As of writing, there is no known cause of MS. Researchers believe there are a number of factors that contribute to MS. Some of these are environmental factors, such as living further from the equator. This is because these locations do not get as much sunlight, which means individuals living in this area receive less Vitamin D. There are additional factors as well, such as smoking and obesity, which increase your odds of developing MS.

Researchers also believe there is a genetic factor to MS. MS is not an inherited disease, but there is evidence to suggest there is a genetic risk. This means if someone in your family has MS, you are more likely to develop it.

Early Warning Signs of MS

MS is difficult to diagnose because it shares many similarities with other nerve conditions, especially in the early stages. Some of the most common warning signs to look out for are sudden periods of tingling or numbness throughout the day. Experiencing vision problems, such as your eyes becoming unfocused or developing blurred vision are also early warning signs of nerve conditions. If you experience balance problems or bouts of dizziness, as well as sudden weakness or fatigue, these may also be caused by nerve conditions.

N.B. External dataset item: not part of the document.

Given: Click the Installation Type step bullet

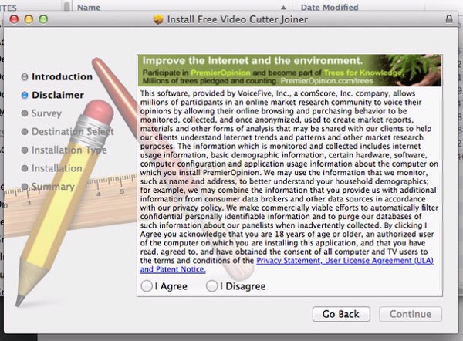Looking at the screenshot, I should pyautogui.click(x=25, y=150).
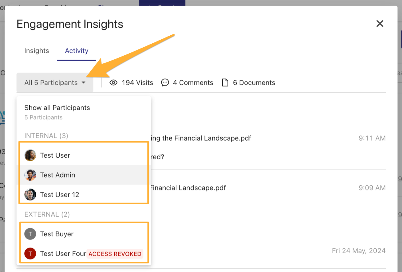The image size is (402, 272).
Task: Select the Activity tab
Action: [76, 51]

These conditions typically develop in adults. While it is more common in adults between the ages of 30 to 40, symptoms can appear as early as 20. Symptoms are typically minor at first, often going away with rest. As you get older, the symptoms become more frequent. Many individuals with MS often have relapse period. During these periods, the symptoms become much more intense, sometimes for a short period, while other relapses may last weeks or even months. If left untreated, it is possible for MS to cause serious damage.

Diagnosing MS

If you experience any of the early warning signs of MS, tell your doctor immediately. Your doctor will not be able to diagnose whether you have MS, but he or she can recommend you to a medical specialist, known as a neurologist. Neurologists study your brain and nervous system, looking for any signs of nerve damage, including sclerosis.

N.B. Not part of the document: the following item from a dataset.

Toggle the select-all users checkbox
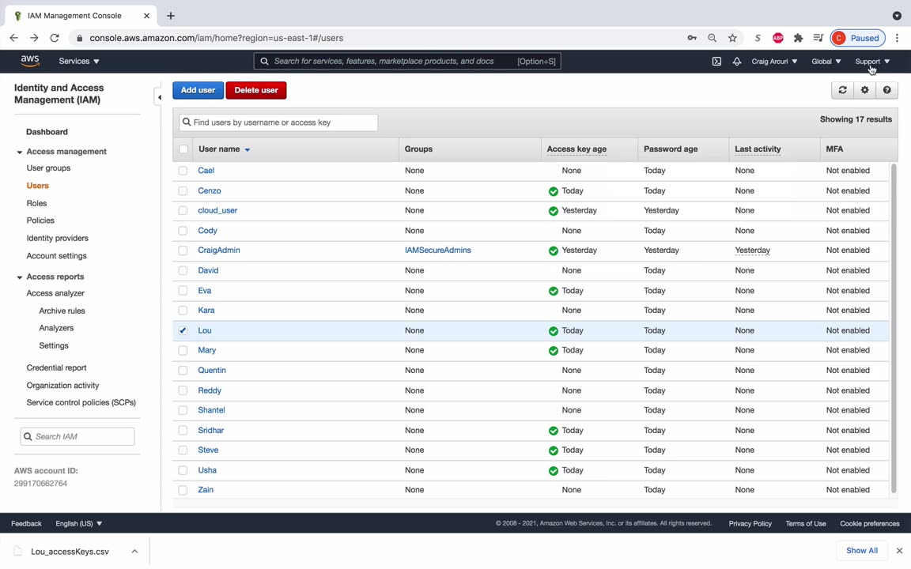Viewport: 911px width, 569px height. pyautogui.click(x=183, y=149)
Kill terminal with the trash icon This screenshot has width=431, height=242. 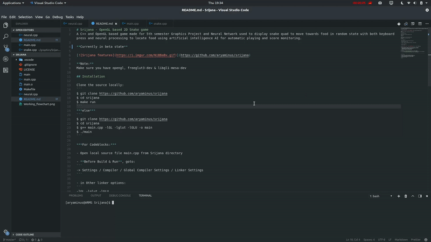point(406,196)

There are a few tests neurologists can perform. A blood test rules out similar conditions to MS. An MRI scans your body for any signs of nerve damage. There are also a series of tests, known as evoked potentials, that detect the electrical activity between your brain and central nervous system. Neurologists may also test the fluid in your brain and spinal cord, known as cerebrospinal fluid.

MS Treatments

While there is currently no cure available for MS, there are many treatment options available to reduce the symptoms. One potential treatment is plasma exchange. During this process, the liquid portion of your blood, known as plasma, is removed from your blood cells. Your plasma is given a protein injection, then returned to your body. The injection helps strengthen your body and fight off relapses. This is especially common if your neurologist diagnoses you with MS in the early stages.

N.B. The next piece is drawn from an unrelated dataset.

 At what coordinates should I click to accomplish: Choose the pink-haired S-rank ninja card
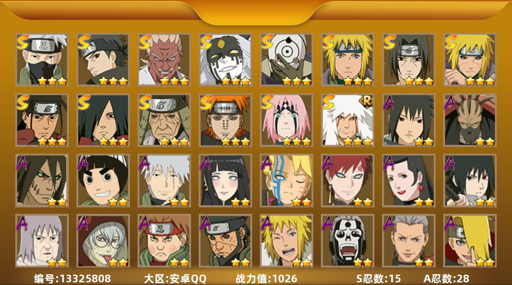286,120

There are also several steroid treatments to reduce MS relapses. These steroids strengthen your central nervous system and help withstand the attacks from your immune system. Unfortunately, steroids do not work for all patients. In some cases, steroids also cause severe side effects, and depending on your medical history, you may not be eligible for steroid treatments at all.

If your body does not respond to steroids or plasma treatments, your neurologist may recommend interferon beta medications. These are drugs you inject under your skin or into a muscle. These injections reduce the severity of MS relapses, but require you to get blood tests to monitor your condition.

Another type of injection is glatiramer acetate. This is one of the few medications designed to stop your immune system from attacking your nervous system. Both types of injections have minor side effects, including irritation along the injection area and minor flu-like symptoms.

Finally, there are common treatments to address the damage caused by MS symptoms. If your symptoms affect your ability to walk, you may be given muscle relaxants or attend physical therapy to strengthen your body. There are also certain medications available to address the general pain, fatigue and depression associated with MS.